Und auch hier fallen wieder Namen, weitet sich das Feld: Nach Hilchenbach reichen die Verbindungen zu den Lederfabrikanten-Familien Krämer, Hüttenhain und von Stosch, Wilhelm Krämer war Aufsichtsratsvorsitzender der von Werner Niederstein geleiteten SAG. Von Heinrich Adolf Dresler überliefert ist sein handgeschriebenes Tagebuch als 18-jähriger Bergpraktikant im Müsener Stahlberg, an den Dresler ebenfalls Anteile hatte und das Peter Vitt demnächst als selbstständiges Werk kommentiert herausgeben wird. Sohn Adolf wurde derweil Oberförster im sauerländischen Bilstein. „Sag dem Adolf, er soll sich einen Strick kaufen und an der nächsten Hausbergseiche aufhängen, bevor er noch Olpe geht“, soll der Siegener Oberforstmeister Sorg dazu gesagt haben.
Wussten Sie eigentlich...
…. dass Emilien- und Friedrichstraße in Siegen nach den Eheleuten Emilie und Friedrich Dresler benannt sind, die der Stadt Siegen in diesem Viertel Bauplätze für 20 Häuser gestiftet haben, in die arme Leute einziehen sollten? Die Stadt hat diese Häuser nie gebaut.

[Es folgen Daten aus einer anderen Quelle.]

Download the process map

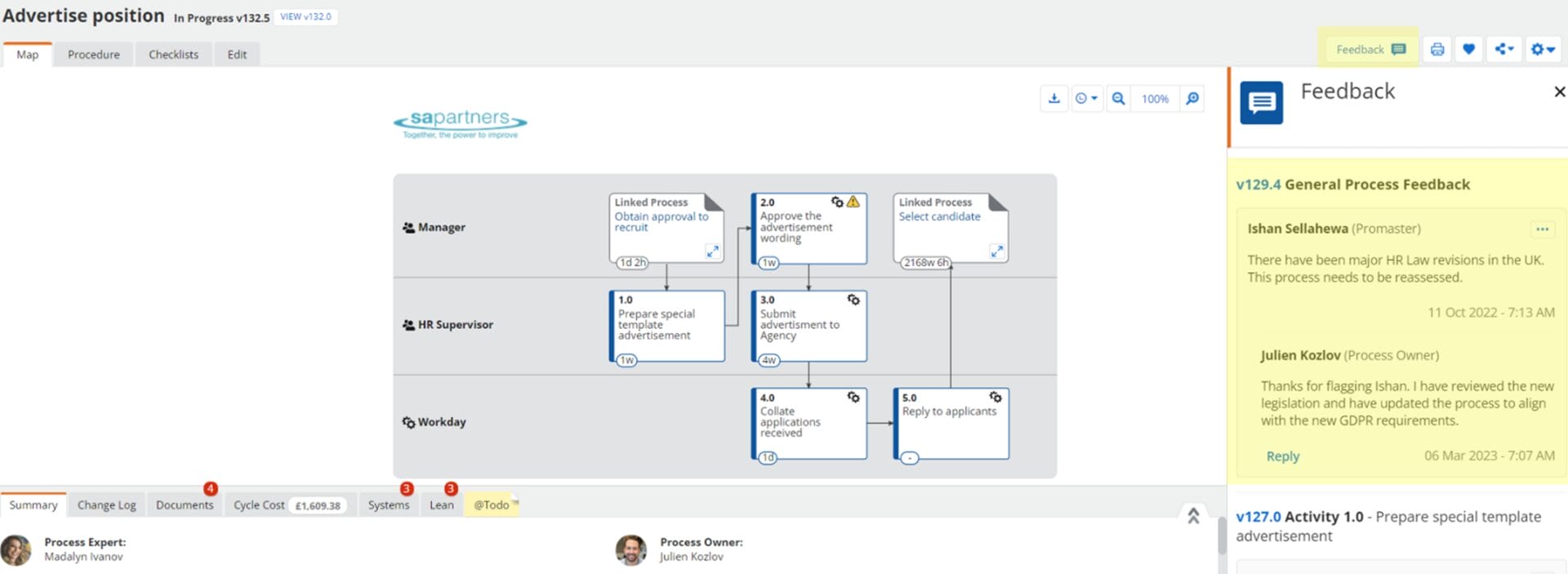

… dass Wilhelm Dresler dem SGV den Bauplatz für den Kindelsbergturm geschenkt hat? Ohne ihn hätte die Krombacher Brauerei ihr Markenzeichen nicht, stellt Dr. Peter Vitt fest: „Eigentlich müsste man Wilhelmsbräu sagen.“
… dass Adolf Stoecker, der judenhassende Hofprediger, sein Reichstagsmandat von 1893 bis 1898 an Heinrich Adolf Dresler verlor? Und dass Stoecker den Kreuztaler rüffelte, er kenne die „Judenfrage“ nicht?
… dass Charlotte Dresler Karl Friedrich Diesterweg geheiratet hat und somit die Mutter des 1790 in Siegen geborenen Pädagogen Adolph Diesterweg ist?
… dass Dr. Albrecht Niederstein, Bruder des SAG-Vorstands Werner Niederstein, aus Nazi-Deutschland emigrierte? Der Kunsthändler lebte zuletzt in Frankreich, wo er 1987 als Staatenloser starb,
Wo die Liebe hinfällt
1896 heiratet Luise Dresler den Bochumer Pfarrer und Superintendenten Alfred Niederstein. Wie die beiden zusammengefunden haben, ist einer der wenigen weißen Flecken in Peter Vitts Werk. Dafür enthüllt er „Luises Geheimnis“, die Romanze mit Robert von Erdberg, der in jungen Jahren als Schauspieler in Siegen Station machte, später vor allen als Pionier des Volksbildungswesens und damit der Volkshochschulen bekannt wurde. In ihren Tagebüchern spart sie diese unerfüllte Liebe aus, im Kreuztaler Stadtarchiv entdeckt Peter Vitt den Briefwechsel.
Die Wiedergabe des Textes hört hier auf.